[Passage start]
# Forum Home Renovation Waterproofing  Soil level against house

## J4rchie

Hi all, 
Looking for advice for soil levels against our house. Our house is on a sloping block and I've dug a decent trench about 800mm out from the from wall to install ag drainage to stop subsurface water from creeping into the crawl space. 
The current soil level has been built up about two brick courses from the foundation for a garden bed. My plan is to remove the garden bed and grade the soil to slope away (about 1-1.5m) from the house to deal with surface runoff. 
My question though is, is the soil level safe to be that couple of bricks up from the foundation (see photo) if I slope it away from the house?   
The plan is to slope it away from the existing soil level if it is safe to do so, and then pave at a later date rather than having the garden bed directly up against the house. 
Thanks for any help!

----------


## goldie1

Can you see the damp course soil should not be above the damp course

----------


## wspivak

Alternately, you can waterproof to above the height of where the soil level is going to be with something like Gripset 51.  Just make sure to let it cure, then put a protective layer of coreflute over the top of it prior to back-filling.

----------


## Oldsaltoz

Quote. The plan is to slope it away from the existing soil level if it is safe to do so, and then pave at a later date rather than having the garden bed directly up against the house. End Quote.  You are on the right track, exposing the slab footing means no running water in contact with porous brick work. sloping away from that with a small concrete ramp will sole your problem.

----------
[Passage end]
[Data block start]
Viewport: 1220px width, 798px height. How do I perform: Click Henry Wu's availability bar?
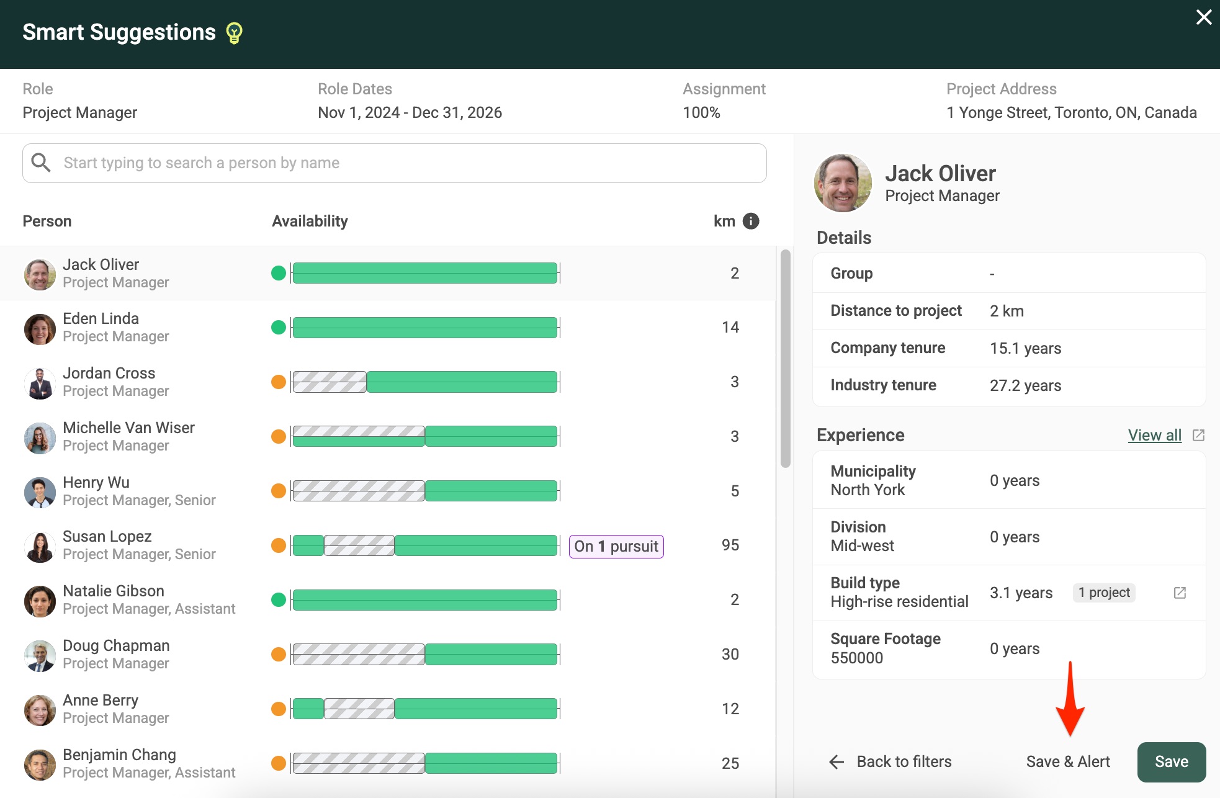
[Data block end]
Exercises to complete:
1) In the forum thread on soil levels, what does one reply say to put over the cured waterproofing before back-filling?
2) Transcribe the forum thread on soil levels, starting with "# Forum Home" and going on through "from the house?".

Responses:
1) A protective layer of coreflute.

2)
# Forum Home Renovation Waterproofing  Soil level against house

## J4rchie

Hi all, 
Looking for advice for soil levels against our house. Our house is on a sloping block and I've dug a decent trench about 800mm out from the from wall to install ag drainage to stop subsurface water from creeping into the crawl space. 
The current soil level has been built up about two brick courses from the foundation for a garden bed. My plan is to remove the garden bed and grade the soil to slope away (about 1-1.5m) from the house to deal with surface runoff. 
My question though is, is the soil level safe to be that couple of bricks up from the foundation (see photo) if I slope it away from the house?